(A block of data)
** BEGIN **
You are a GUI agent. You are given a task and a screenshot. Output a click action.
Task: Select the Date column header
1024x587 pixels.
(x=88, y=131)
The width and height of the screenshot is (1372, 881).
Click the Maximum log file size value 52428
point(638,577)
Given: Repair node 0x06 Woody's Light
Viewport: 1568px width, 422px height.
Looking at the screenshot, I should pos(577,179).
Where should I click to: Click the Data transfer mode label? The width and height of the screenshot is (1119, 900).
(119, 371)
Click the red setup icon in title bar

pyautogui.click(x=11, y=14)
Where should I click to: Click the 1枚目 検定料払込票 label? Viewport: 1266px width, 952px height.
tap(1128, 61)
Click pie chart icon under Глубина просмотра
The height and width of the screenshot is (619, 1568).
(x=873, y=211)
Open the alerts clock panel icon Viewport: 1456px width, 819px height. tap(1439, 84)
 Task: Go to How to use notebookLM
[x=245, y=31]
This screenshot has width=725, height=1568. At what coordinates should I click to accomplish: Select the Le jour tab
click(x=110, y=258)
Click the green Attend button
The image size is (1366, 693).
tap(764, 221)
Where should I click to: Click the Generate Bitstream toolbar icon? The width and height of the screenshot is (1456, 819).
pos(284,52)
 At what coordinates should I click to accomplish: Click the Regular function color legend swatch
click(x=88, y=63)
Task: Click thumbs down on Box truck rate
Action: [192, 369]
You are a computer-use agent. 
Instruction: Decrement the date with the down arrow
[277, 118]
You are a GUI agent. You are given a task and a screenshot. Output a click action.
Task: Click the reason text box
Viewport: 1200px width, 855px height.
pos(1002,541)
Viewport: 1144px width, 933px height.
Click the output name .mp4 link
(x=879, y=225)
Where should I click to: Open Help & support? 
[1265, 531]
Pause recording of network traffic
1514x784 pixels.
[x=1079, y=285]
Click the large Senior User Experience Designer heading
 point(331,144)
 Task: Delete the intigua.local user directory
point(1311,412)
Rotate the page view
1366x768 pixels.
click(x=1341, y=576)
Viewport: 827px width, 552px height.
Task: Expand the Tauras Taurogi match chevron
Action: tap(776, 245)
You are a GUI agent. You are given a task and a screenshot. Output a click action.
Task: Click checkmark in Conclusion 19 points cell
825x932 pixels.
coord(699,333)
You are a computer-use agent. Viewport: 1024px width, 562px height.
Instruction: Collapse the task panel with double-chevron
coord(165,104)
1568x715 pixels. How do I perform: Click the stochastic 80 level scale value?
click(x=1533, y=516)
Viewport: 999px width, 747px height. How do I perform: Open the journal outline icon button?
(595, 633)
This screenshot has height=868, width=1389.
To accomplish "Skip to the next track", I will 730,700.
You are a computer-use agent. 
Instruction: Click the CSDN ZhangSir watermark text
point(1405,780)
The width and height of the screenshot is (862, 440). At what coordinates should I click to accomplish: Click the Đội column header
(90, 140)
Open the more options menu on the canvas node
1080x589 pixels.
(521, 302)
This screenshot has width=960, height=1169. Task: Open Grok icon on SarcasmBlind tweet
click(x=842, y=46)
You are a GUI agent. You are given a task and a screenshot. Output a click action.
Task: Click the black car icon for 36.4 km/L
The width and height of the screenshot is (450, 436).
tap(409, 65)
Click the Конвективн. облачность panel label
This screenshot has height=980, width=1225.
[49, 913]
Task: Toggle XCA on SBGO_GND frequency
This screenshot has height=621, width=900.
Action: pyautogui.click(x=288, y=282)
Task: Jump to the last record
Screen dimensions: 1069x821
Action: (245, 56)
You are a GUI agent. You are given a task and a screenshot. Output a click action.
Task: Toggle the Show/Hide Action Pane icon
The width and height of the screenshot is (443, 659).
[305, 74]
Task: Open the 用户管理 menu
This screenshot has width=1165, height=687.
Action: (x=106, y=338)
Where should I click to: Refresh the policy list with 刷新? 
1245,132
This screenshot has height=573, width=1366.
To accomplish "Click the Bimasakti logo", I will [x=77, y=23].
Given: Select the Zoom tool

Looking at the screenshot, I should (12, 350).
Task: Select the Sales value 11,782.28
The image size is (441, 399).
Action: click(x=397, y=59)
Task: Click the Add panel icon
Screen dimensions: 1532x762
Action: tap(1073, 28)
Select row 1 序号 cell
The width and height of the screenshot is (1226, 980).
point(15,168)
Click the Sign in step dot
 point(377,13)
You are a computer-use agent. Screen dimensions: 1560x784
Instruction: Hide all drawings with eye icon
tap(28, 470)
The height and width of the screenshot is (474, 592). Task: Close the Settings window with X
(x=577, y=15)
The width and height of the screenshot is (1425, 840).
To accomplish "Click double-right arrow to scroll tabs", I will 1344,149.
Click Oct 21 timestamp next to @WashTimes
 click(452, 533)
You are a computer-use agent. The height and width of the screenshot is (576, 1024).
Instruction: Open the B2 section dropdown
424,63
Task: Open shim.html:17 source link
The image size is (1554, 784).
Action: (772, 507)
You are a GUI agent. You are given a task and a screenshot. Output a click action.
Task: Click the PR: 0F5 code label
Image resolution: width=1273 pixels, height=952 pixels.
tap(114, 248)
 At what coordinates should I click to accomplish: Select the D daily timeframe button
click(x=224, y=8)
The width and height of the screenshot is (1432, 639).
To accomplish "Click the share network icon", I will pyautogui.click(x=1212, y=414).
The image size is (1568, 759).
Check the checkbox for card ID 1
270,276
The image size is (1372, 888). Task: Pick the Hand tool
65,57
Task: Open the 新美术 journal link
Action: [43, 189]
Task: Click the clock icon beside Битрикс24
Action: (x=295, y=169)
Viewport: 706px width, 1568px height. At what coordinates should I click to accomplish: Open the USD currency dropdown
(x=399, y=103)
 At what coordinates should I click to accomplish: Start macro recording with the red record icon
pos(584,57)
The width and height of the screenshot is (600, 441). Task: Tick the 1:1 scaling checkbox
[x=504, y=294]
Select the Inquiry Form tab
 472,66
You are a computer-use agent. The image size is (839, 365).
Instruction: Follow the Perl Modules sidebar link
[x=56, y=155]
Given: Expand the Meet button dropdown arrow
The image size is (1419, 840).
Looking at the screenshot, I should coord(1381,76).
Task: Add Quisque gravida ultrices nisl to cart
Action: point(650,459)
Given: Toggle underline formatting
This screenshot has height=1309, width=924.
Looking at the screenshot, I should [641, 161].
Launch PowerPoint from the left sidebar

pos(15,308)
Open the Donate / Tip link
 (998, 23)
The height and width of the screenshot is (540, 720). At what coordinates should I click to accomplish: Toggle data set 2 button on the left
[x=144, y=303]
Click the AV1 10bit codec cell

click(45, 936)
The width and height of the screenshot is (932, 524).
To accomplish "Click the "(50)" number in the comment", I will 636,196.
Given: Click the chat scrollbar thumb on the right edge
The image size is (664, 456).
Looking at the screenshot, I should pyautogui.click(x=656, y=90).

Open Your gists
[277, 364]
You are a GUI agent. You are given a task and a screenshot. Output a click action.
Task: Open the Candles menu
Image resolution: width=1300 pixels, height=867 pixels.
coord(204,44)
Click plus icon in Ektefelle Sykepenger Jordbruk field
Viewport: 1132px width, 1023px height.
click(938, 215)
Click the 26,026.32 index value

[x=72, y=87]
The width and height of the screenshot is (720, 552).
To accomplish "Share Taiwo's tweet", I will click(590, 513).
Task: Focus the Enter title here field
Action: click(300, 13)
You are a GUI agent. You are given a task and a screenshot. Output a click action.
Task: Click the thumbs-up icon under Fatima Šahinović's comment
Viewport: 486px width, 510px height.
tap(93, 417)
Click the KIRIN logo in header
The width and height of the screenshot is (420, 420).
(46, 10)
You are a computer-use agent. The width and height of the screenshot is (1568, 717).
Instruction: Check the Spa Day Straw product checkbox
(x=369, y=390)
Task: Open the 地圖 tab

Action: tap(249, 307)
** END **
• Instructions to follow: Retype all of the material above character for character.

• Full output:
You are a GUI agent. You are given a task and a screenshot. Output a click action.
Task: Select the Date column header
1024x587 pixels.
(x=88, y=131)
The width and height of the screenshot is (1372, 881).
Click the Maximum log file size value 52428
point(638,577)
Given: Repair node 0x06 Woody's Light
Viewport: 1568px width, 422px height.
Looking at the screenshot, I should pos(577,179).
Where should I click to: Click the Data transfer mode label? The width and height of the screenshot is (1119, 900).
(119, 371)
Click the red setup icon in title bar

pyautogui.click(x=11, y=14)
Where should I click to: Click the 1枚目 検定料払込票 label? Viewport: 1266px width, 952px height.
tap(1128, 61)
Click pie chart icon under Глубина просмотра
The height and width of the screenshot is (619, 1568).
(x=873, y=211)
Open the alerts clock panel icon Viewport: 1456px width, 819px height. tap(1439, 84)
 Task: Go to How to use notebookLM
[x=245, y=31]
This screenshot has width=725, height=1568. At what coordinates should I click to accomplish: Select the Le jour tab
click(x=110, y=258)
Click the green Attend button
The image size is (1366, 693).
tap(764, 221)
Where should I click to: Click the Generate Bitstream toolbar icon? The width and height of the screenshot is (1456, 819).
pos(284,52)
 At what coordinates should I click to accomplish: Click the Regular function color legend swatch
click(x=88, y=63)
Task: Click thumbs down on Box truck rate
Action: [192, 369]
You are a computer-use agent. 
Instruction: Decrement the date with the down arrow
[277, 118]
You are a GUI agent. You are given a task and a screenshot. Output a click action.
Task: Click the reason text box
Viewport: 1200px width, 855px height.
pos(1002,541)
Viewport: 1144px width, 933px height.
Click the output name .mp4 link
(x=879, y=225)
Where should I click to: Open Help & support? 
[1265, 531]
Pause recording of network traffic
1514x784 pixels.
[x=1079, y=285]
Click the large Senior User Experience Designer heading
 point(331,144)
 Task: Delete the intigua.local user directory
point(1311,412)
Rotate the page view
1366x768 pixels.
click(x=1341, y=576)
Viewport: 827px width, 552px height.
Task: Expand the Tauras Taurogi match chevron
Action: tap(776, 245)
You are a GUI agent. You are given a task and a screenshot. Output a click action.
Task: Click checkmark in Conclusion 19 points cell
825x932 pixels.
coord(699,333)
You are a computer-use agent. Viewport: 1024px width, 562px height.
Instruction: Collapse the task panel with double-chevron
coord(165,104)
1568x715 pixels. How do I perform: Click the stochastic 80 level scale value?
click(x=1533, y=516)
Viewport: 999px width, 747px height. How do I perform: Open the journal outline icon button?
(595, 633)
This screenshot has height=868, width=1389.
To accomplish "Skip to the next track", I will 730,700.
You are a computer-use agent. 
Instruction: Click the CSDN ZhangSir watermark text
point(1405,780)
The width and height of the screenshot is (862, 440). At what coordinates should I click to accomplish: Click the Đội column header
(90, 140)
Open the more options menu on the canvas node
1080x589 pixels.
(521, 302)
This screenshot has width=960, height=1169. Task: Open Grok icon on SarcasmBlind tweet
click(x=842, y=46)
You are a GUI agent. You are given a task and a screenshot. Output a click action.
Task: Click the black car icon for 36.4 km/L
The width and height of the screenshot is (450, 436).
tap(409, 65)
Click the Конвективн. облачность panel label
This screenshot has height=980, width=1225.
[49, 913]
Task: Toggle XCA on SBGO_GND frequency
This screenshot has height=621, width=900.
Action: pyautogui.click(x=288, y=282)
Task: Jump to the last record
Screen dimensions: 1069x821
Action: (245, 56)
You are a GUI agent. You are given a task and a screenshot. Output a click action.
Task: Toggle the Show/Hide Action Pane icon
The width and height of the screenshot is (443, 659).
[305, 74]
Task: Open the 用户管理 menu
This screenshot has width=1165, height=687.
Action: (x=106, y=338)
Where should I click to: Refresh the policy list with 刷新? 
1245,132
This screenshot has height=573, width=1366.
To accomplish "Click the Bimasakti logo", I will [x=77, y=23].
Given: Select the Zoom tool

Looking at the screenshot, I should (12, 350).
Task: Select the Sales value 11,782.28
The image size is (441, 399).
Action: click(x=397, y=59)
Task: Click the Add panel icon
Screen dimensions: 1532x762
Action: tap(1073, 28)
Select row 1 序号 cell
The width and height of the screenshot is (1226, 980).
point(15,168)
Click the Sign in step dot
 point(377,13)
You are a computer-use agent. Screen dimensions: 1560x784
Instruction: Hide all drawings with eye icon
tap(28, 470)
The height and width of the screenshot is (474, 592). Task: Close the Settings window with X
(x=577, y=15)
The width and height of the screenshot is (1425, 840).
To accomplish "Click double-right arrow to scroll tabs", I will 1344,149.
Click Oct 21 timestamp next to @WashTimes
 click(452, 533)
You are a computer-use agent. The height and width of the screenshot is (576, 1024).
Instruction: Open the B2 section dropdown
424,63
Task: Open shim.html:17 source link
The image size is (1554, 784).
Action: (772, 507)
You are a GUI agent. You are given a task and a screenshot. Output a click action.
Task: Click the PR: 0F5 code label
Image resolution: width=1273 pixels, height=952 pixels.
tap(114, 248)
 At what coordinates should I click to accomplish: Select the D daily timeframe button
click(x=224, y=8)
The width and height of the screenshot is (1432, 639).
To accomplish "Click the share network icon", I will pyautogui.click(x=1212, y=414).
The image size is (1568, 759).
Check the checkbox for card ID 1
270,276
The image size is (1372, 888). Task: Pick the Hand tool
65,57
Task: Open the 新美术 journal link
Action: [43, 189]
Task: Click the clock icon beside Битрикс24
Action: (x=295, y=169)
Viewport: 706px width, 1568px height. At what coordinates should I click to accomplish: Open the USD currency dropdown
(x=399, y=103)
 At what coordinates should I click to accomplish: Start macro recording with the red record icon
pos(584,57)
The width and height of the screenshot is (600, 441). Task: Tick the 1:1 scaling checkbox
[x=504, y=294]
Select the Inquiry Form tab
 472,66
You are a computer-use agent. The image size is (839, 365).
Instruction: Follow the Perl Modules sidebar link
[x=56, y=155]
Given: Expand the Meet button dropdown arrow
The image size is (1419, 840).
Looking at the screenshot, I should coord(1381,76).
Task: Add Quisque gravida ultrices nisl to cart
Action: point(650,459)
Given: Toggle underline formatting
This screenshot has height=1309, width=924.
Looking at the screenshot, I should [641, 161].
Launch PowerPoint from the left sidebar

pos(15,308)
Open the Donate / Tip link
 (998, 23)
The height and width of the screenshot is (540, 720). At what coordinates should I click to accomplish: Toggle data set 2 button on the left
[x=144, y=303]
Click the AV1 10bit codec cell

click(45, 936)
The width and height of the screenshot is (932, 524).
To accomplish "Click the "(50)" number in the comment", I will 636,196.
Given: Click the chat scrollbar thumb on the right edge
The image size is (664, 456).
Looking at the screenshot, I should pyautogui.click(x=656, y=90).

Open Your gists
[277, 364]
You are a GUI agent. You are given a task and a screenshot. Output a click action.
Task: Open the Candles menu
Image resolution: width=1300 pixels, height=867 pixels.
coord(204,44)
Click plus icon in Ektefelle Sykepenger Jordbruk field
Viewport: 1132px width, 1023px height.
click(938, 215)
Click the 26,026.32 index value

[x=72, y=87]
The width and height of the screenshot is (720, 552).
To accomplish "Share Taiwo's tweet", I will click(590, 513).
Task: Focus the Enter title here field
Action: click(300, 13)
You are a GUI agent. You are given a task and a screenshot. Output a click action.
Task: Click the thumbs-up icon under Fatima Šahinović's comment
Viewport: 486px width, 510px height.
tap(93, 417)
Click the KIRIN logo in header
The width and height of the screenshot is (420, 420).
(46, 10)
You are a computer-use agent. The width and height of the screenshot is (1568, 717).
Instruction: Check the Spa Day Straw product checkbox
(x=369, y=390)
Task: Open the 地圖 tab

Action: tap(249, 307)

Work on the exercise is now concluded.